SQL Foundations  «Prev  Next»

Lesson 6 Create an index
Objective Create an Index on a Column in the Database Table.

Create Index on Column (SQL CREATE INDEX Statement with Examples)

Lesson 5 explained what a database index is and how it speeds up queries by replacing full table scans with direct lookups. This lesson applies that foundation: you will write CREATE INDEX statements against the BasicTable and Contacts tables defined in earlier lessons, learn the naming conventions that make indexes maintainable, see how syntax varies across the major database engines, and learn how to view and drop indexes. By the end of this lesson you will be able to create a complete indexing strategy for any table you design.

Creating an Index on BasicTable

The Motivating Query — Searching by Last Name

BasicTable, defined in lesson 4, has three columns: Firstname, Lastname, and PhoneNumber. The most common query against a contact table is a search by last name — finding everyone named Smith, or everyone whose last name starts with H. Without an index on Lastname, every such query performs a full table scan, reading every row to find the matches. As BasicTable grows from dozens of rows to thousands, this scan grows proportionally slower.



Creating an index on the Lastname column gives the SQL engine a sorted lookup structure it can use to find matching last names in O(log n) time instead of O(n) time — the same improvement described in lesson 5's book index analogy. The index is the sorted guide; the engine uses it automatically whenever a query filters or sorts on Lastname.
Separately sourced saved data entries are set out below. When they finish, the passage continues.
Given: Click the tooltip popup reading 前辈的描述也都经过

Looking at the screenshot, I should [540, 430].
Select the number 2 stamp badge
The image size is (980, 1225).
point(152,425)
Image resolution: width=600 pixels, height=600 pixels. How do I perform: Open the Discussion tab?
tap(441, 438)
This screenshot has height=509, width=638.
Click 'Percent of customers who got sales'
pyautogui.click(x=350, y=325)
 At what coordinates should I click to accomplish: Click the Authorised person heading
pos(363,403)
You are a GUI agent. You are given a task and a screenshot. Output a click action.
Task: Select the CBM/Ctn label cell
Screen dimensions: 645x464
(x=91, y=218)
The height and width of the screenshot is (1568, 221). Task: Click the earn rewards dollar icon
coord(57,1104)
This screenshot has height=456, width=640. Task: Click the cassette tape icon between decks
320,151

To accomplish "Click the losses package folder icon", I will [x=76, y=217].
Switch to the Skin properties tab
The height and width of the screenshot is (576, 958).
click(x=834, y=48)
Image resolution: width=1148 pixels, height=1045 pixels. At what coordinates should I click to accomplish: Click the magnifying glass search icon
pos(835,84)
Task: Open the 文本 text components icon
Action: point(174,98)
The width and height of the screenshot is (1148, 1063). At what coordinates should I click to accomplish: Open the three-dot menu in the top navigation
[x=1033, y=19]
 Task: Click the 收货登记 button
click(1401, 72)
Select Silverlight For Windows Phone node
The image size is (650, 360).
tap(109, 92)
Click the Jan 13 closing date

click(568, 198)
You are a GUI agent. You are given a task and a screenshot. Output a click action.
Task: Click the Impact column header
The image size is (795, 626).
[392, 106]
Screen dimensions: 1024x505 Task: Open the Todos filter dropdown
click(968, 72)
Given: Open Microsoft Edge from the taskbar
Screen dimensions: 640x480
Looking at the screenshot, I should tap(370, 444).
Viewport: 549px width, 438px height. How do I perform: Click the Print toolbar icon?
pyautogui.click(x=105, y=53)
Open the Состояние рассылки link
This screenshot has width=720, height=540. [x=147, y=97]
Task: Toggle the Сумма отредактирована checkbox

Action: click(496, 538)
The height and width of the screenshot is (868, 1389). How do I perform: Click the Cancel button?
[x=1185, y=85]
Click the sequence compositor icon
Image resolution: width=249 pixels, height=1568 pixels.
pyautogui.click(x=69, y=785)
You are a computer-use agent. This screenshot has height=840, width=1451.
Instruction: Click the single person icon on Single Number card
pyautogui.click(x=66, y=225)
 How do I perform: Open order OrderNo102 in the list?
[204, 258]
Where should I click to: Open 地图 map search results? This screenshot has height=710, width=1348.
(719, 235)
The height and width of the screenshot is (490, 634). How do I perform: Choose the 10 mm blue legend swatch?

The CREATE INDEX Statement

As with the CREATE TABLE statement from lesson 4, the CREATE INDEX statement begins with the CREATE keyword followed by the object type — INDEX — and then the object name and its definition:

CREATE INDEX index_name
ON table_name (column_name);

For BasicTable, indexing the Lastname column:
CREATE INDEX LastnameIndex
ON BasicTable (Lastname);

This statement creates an index named LastnameIndex on the Lastname column of BasicTable. The index is built immediately when the statement executes — the engine reads all existing Lastname values, sorts them into the index structure, and stores the row pointers. From that point forward, the engine maintains the index automatically: every INSERT that adds a new row also adds an entry to LastnameIndex; every UPDATE that changes a Lastname value updates the corresponding index entry; every DELETE removes the entry.

What Happens After the Index Is Created

After LastnameIndex is created, queries that filter or sort on Lastname can use it without any change to the SQL syntax. The query:

SELECT Firstname, Lastname, PhoneNumber
FROM BasicTable
WHERE Lastname = 'Hilbert';

executes the same way it did before the index was created — but the engine now uses LastnameIndex to locate the matching rows directly rather than scanning the entire table. The index is invisible to the SQL developer; it operates transparently behind the scenes. Use EXPLAIN (covered in lesson 5) to confirm the engine is using the index for a given query.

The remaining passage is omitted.